Бобби глянул в мою сторону. В его взгляде не было недоверия – одна лишь неловкость. Мы с Холли и не подумали оправдываться. Вряд ли какие?то слова способны были изменить мнение, которого Мейнард придерживался всю жизнь, или хотя бы задеть его. К тому же мы слишком часто выслушивали подобные инвективы от дедушки в адрес Аллардеков, так что у нас успел выработаться своего рода иммунитет. Самое интересное, что единственным, кто возразил Мейнарду, был Бобби.

– Киту и Холли не все равно, что со мной будет, – сказал он. – А тебе все равно. Кит пришел мне на помощь, а ты нет. Я предпочитаю судить по делам. И я не согласен с тобой.

Судя по лицу Мейнарда, он не поверил своим ушам. Если честно, то и я тоже. Дело было не только в том, что Бобби пошел наперекор всему, чему его учили с детства, – достаточно было уже одного того, что Бобби осмелился бросить вызов своему папаше и заявить об этом ему в лицо.

И на самом деле Бобби, похоже, несколько нервничал. Мне говорили, что Мейнард ухитряется создавать массовую нервозность в офисе любой фирмы, с которой имеет дело, и теперь я понял, как ему это удается. Основой его успеха была непреклонность и беспощадность, которую мы все трое ощущали очень отчетливо, тем более что сейчас он не пытался скрыть ее за любезностью и обаянием.

Бобби беспомощно развел руками, подошел к раковине и принялся наливать чайник.

– Кофе хочешь? – спросил он у отца.

– Разумеется, нет! – Это было сказано таким тоном, словно Мейнарду предложили нечто оскорбительное. – Я еду на собрание комитета Жокей?клуба. – Он взглянул на часы, потом на меня. – Вы, – сказал он, – посмели меня задеть. Вы за это заплатите!

– Если я узнаю, – сказал я спокойно, но отчетливо, – что вы говорили в Жокей?клубе, будто за этой статейкой в «Знамени» стоит кто?то из Филдингов, я лично подам на вас в суд за клевету.

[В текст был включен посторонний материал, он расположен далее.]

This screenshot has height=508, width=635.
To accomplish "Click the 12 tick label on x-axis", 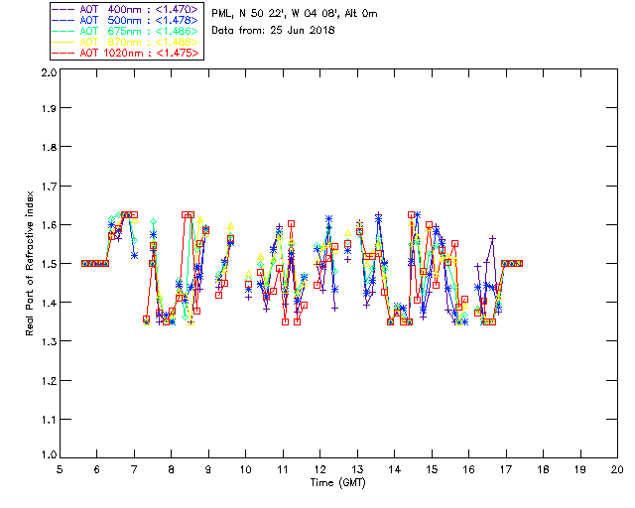I will [319, 470].
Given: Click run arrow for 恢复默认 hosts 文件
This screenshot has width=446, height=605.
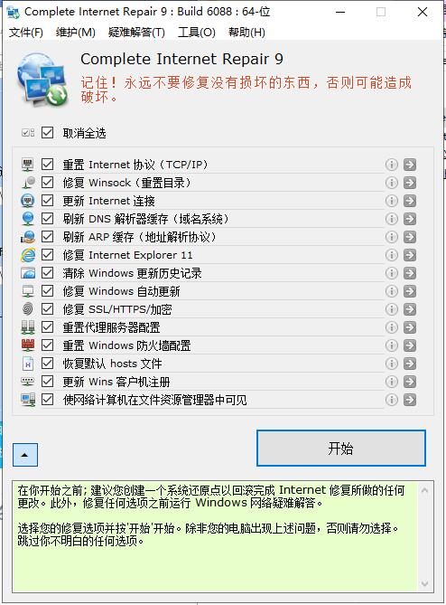Looking at the screenshot, I should coord(410,364).
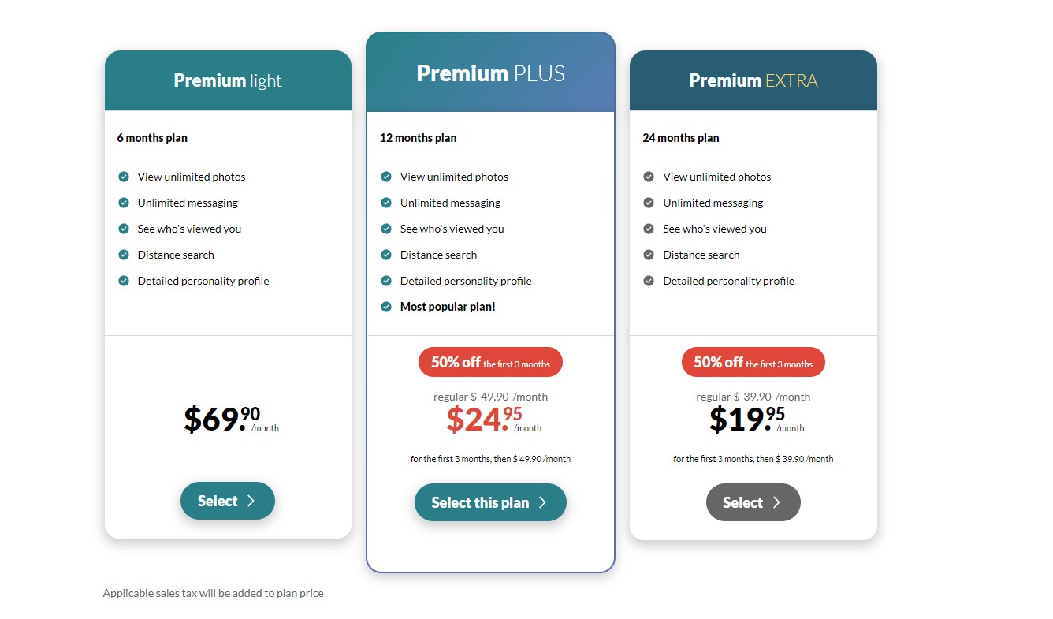
Task: Click checkmark icon next to 'Most popular plan!'
Action: point(386,307)
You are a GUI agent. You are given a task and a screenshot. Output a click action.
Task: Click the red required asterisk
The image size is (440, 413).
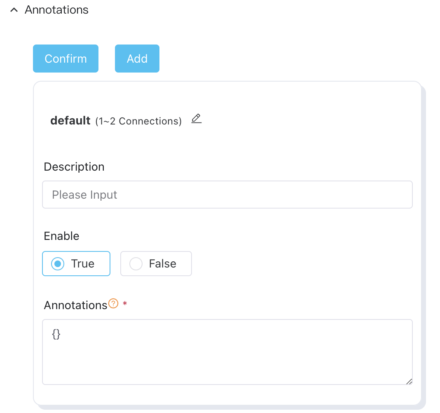tap(125, 304)
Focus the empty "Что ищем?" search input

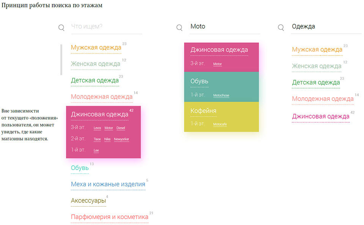coord(106,27)
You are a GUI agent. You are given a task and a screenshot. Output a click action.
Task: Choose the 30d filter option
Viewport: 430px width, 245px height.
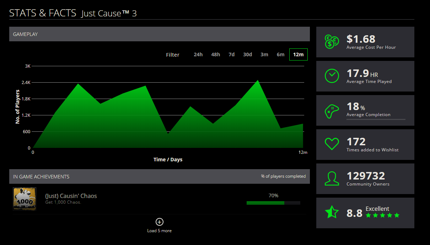tap(247, 54)
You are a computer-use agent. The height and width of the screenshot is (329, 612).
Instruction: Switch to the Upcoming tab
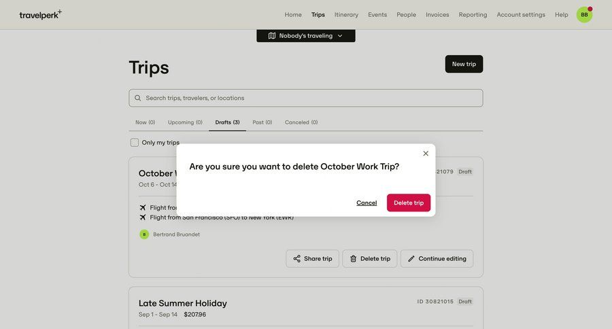pyautogui.click(x=185, y=122)
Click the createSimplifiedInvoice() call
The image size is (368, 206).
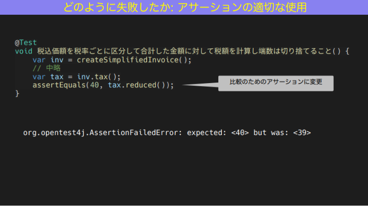(x=134, y=60)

Мейнард злобно уставился на меня исподлобья.

– Дрянь, – сказал он, – дрянью родился, дрянью и помрешь! Ты не стоишь той каши, которая из?за тебя заварилась, и я был бы очень рад узнать, что ты сдох!

Я почувствовал, как Холли, стоявшая рядом со мной, рванулась вперед, и успел поймать ее за запястье, чтобы удержать. Сам я был вполне удовлетворен. В глазах Мейнарда я прочел, что он принимает меня всерьез, но не хочет, чтобы я об этом знал. И еще я впервые понял, что сам факт моего благополучия и преуспевания, того, что я один из лучших жокеев, для него, при его одержимости, нестерпим. И это меня обеспокоило.

В Жокей?клубе, штаб?квартира которого испокон веков располагалась на главной улице Ньюмаркета, Мейнард постарается представить эту статью в «Знамени» как неудачную шутку. Он уже лет пять состоял членом этого клуба. Там?то Мейнард, несомненно, тщательно скрывал свой злобный оскал и был сама любезность. Жокей?клуб был организацией, распоряжавшейся всем, что имело отношение к скачкам. Мейнард был там чем?то вроде мальчика на побегушках, но упорно пробивался наверх, видимо надеясь со временем сделаться одним из распорядителей, членом триумвирата, возглавлявшего клуб. Так что, видимо, он постарается не сказать там ничего такого, что может дойти до меня.

В Жокей?клубе не было ни работающих жокеев?профессионалов, ни тренеров, имеющих лицензию, хотя там состояло несколько жокеев и тренеров, отошедших от дел. Входили в него и владельцы скаковых лошадей – некоторые из них были моими хорошими друзьями. Всего в клубе насчитывалось около ста сорока членов, посвятивших себя процветанию конного спорта. Они сами принимали в клуб неофитов, сами избирали из своей среды людей на руководящие должности. Если Мейнард решил тихо пролезть наверх, ему может помочь и то, что он – член одной из старейших тренерских династий, и то, что он богат, но проявление среди членов клуба грубых, диких предрассудков, направленных против нашей семьи, которым он дал волю на кухне у Бобби, ему на пользу явно не пойдет. Ничто не могло бы настроить против него учтивых и сдержанных членов клуба сильнее, чем подобный бурный всплеск дурных манер.